Elsewhere the crisis has shone a searching torchlight on the quality of jobs. Nowhere has this been more evident than in the care sector. Here many thousands of employees have toiled for years in poorly paid roles, working in under resourced organisations and grappling with an ever rising caseload of the elderly and infirm. The crisis is acknowledged but its resolution seems intractable.

For many years there has been a debate under the banner of “Good Work”. Much research has taken place and many reports have been written.  Policies have been tabled and commitments given, under successive governments of different hues. Evidence of progress towards good work practices on the Scandinavian model was patchy.

Meanwhile the inexorable march of zero hours contracts, gang masters, sweatshops and pizza deliveries by bike continues. I see little prospect of a reversal in the years ahead. With vacancies at a record low,  increasingly desperate job seekers will take whatever job conditions are on offer. The IPA and its allies must now focus on minimising a worsening of working practices. Good Work will,  for the foreseeable future,  be  about holding the line wherever possible.

Maintaining proper employment conditions will, in turn, demand much greater reliance on the law to help uphold minimum standards. Pressure is mounting on working conditions, contractual entitlements, or employee input into decisions. This pressure  will carry on growing. 

It is easy to forget how recently much of the legal framework which we now take for granted came into force. Health and Safety, TUPE, contractual protection, dispute resolution, and other rights such as maternity leave or information and consultation have only been around for a few decades. Legal rights at work have been the great success story of the last 50 years. Over the years ahead we will see the greatest test, so far,  of how effectively  these provisions  can protect the British workforce in times of trouble.

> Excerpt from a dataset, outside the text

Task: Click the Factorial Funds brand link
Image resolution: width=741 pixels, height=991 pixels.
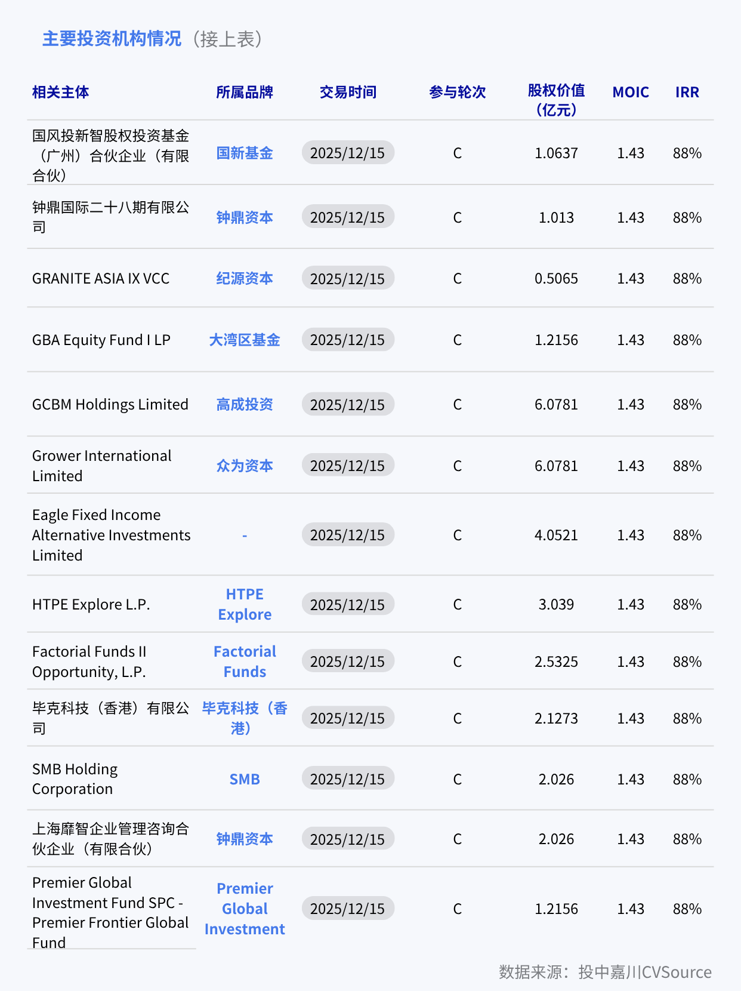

One can already see in Spain post 2008 how easily a workforce can split into two parts. Firstly one finds an older group in more secure, reasonably well protected jobs. Secondly there exists a younger group, often not working, and operating in a more fragile and vulnerable  work environment when they do.

Indications are that this division is growing in the UK  too. Post COVID, the economic climate will exacerbate this process. Advocating good practice alone is not enough when things get tough. The law needs to be seen as a key line of defence. The IPA is well placed to identify where the legal framework needs to be tightened. It should also push, where necessary, for more robust implementation of existing laws. 

Finally the IPA has the standing and credibility to marshal progressive forces across the world of work. Be they in our workplaces or institutions, amongst social partners and opinion leaders they need to come together to push back against any downward spiral in workplace standards or slackening of legal protection. Building this coalition and setting the agenda will be the IPA’s key task for the coming years.